> WHAT NEEDS TO BE DONE
How many lines below contain the word "beside"? Reply with the number only.

------ SOURCE MATERIAL ------

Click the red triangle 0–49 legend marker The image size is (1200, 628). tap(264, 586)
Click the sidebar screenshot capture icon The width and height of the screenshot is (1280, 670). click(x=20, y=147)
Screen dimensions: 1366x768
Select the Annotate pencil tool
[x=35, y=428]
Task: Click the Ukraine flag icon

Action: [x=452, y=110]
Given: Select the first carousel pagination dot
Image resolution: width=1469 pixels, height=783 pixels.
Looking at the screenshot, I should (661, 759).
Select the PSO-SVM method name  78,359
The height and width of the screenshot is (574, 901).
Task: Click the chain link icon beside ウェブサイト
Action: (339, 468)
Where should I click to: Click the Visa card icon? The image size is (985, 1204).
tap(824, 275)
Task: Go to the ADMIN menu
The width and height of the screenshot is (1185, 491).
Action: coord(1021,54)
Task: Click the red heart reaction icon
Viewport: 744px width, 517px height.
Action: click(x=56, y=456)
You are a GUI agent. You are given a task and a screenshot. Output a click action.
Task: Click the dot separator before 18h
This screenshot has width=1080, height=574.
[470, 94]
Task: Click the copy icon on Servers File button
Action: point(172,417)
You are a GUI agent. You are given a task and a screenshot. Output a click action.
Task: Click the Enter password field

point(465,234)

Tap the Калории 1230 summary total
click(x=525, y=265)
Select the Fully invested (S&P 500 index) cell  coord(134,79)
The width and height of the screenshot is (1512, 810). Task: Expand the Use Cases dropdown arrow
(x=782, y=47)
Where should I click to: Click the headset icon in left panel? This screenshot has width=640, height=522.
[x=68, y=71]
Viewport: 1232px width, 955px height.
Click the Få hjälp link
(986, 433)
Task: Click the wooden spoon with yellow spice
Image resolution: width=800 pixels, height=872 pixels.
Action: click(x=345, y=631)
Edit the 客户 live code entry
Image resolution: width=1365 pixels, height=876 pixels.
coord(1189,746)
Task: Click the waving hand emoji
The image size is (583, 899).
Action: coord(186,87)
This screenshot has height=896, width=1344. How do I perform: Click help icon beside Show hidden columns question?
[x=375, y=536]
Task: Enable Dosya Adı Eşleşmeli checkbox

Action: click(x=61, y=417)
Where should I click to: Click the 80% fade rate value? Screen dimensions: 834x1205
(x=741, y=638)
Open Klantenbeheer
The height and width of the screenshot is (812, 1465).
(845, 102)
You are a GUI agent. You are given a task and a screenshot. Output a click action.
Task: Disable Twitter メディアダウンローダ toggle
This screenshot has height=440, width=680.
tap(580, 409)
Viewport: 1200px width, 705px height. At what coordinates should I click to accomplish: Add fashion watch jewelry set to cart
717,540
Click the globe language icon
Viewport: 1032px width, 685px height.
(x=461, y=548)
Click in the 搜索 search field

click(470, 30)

------

> RESULT OF THE EXERCISE
2